W Londynie z powodu obaw o bezpieczeństwo zamknięto popularne zimowe wydarzenie Winter Wonderland oraz osiem królewskich parków, w tym Hyde Park i Regent’s Park. Organizatorzy apelują do odwiedzających o unikanie tych miejsc, dopóki sytuacja się nie poprawi.
Społeczności w południowej Walii zostały szczególnie mocno dotknięte, gdy rzeka Taff wylała, zalewając ulice. W Pontypridd mieszkańcy obudzili się, widząc swoje domy i samochody pod wodą. Niestety, od momentu nadejścia burzy odnotowano co najmniej trzy zgony.
W Cymmer, w południowej Walii, cała budowana konstrukcja mostu została porwana przez wody powodziowe, a dziesięć osób musiało zostać uratowanych z osunięcia ziemi. W innym miejscu matka w przerażeniu obserwowała, jak jej 11-miesięczne dziecko utknęło w tonącym samochodzie, zanim zostało uratowane.
Met Office wydało szereg żółtych ostrzeżeń pogodowych dotyczących wiatru i deszczu, apelując do mieszkańców Wielkiej Brytanii o czujność, ponieważ warunki mogą zmieniać się dynamicznie. Główny meteorolog Andy Page zauważył:
„Chociaż ryzyko opadów śniegu zmalało, silne wiatry i ulewny deszcz nadal stanowią poważne zagrożenie. Porywy wiatru mogą osiągać do nawet 120 kmh na otwartych terenach, a zalania pozostają znacznym ryzykiem.”

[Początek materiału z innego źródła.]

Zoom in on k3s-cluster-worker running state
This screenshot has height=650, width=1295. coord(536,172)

Mieszkańcy dotkniętych obszarów są proszeni o przestrzeganie czerwonych ostrzeżeń powodziowych i podejmowanie natychmiastowych działań w celu ochrony życia i mienia.

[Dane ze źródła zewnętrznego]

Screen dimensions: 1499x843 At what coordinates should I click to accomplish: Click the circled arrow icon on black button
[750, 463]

W Portugalii burza spowodowała znaczne zniszczenia budynków, zwłaszcza w północnych regionach kraju. Władze informują o gwałtownych powodziach w miastach i osuwiskach na terenach górzystych, co dodatkowo pogłębia problemy lokalnych społeczności.
Agencje meteorologiczne wydały kolejne ostrzeżenia pogodowe, apelując o ostrożność i przygotowanie na dalsze utrudnienia. Brytyjskie Biuro Meteorologiczne wydało pomarańczowe ostrzeżenie przed silnym wiatrem, a irlandzki Met Éireann i portugalski IPMA podniosły czerwony alert dla regionów nadmorskich.
Meteorolodzy przewidują, że burza Bert osłabnie, gdy przesunie się w głąb lądu, jednak w niektórych miejscach nadal mogą występować ulewne deszcze i silne wiatry. Lokalne władze monitorują poziom rzek, obawiając się kolejnych powodzi w zagrożonych obszarach.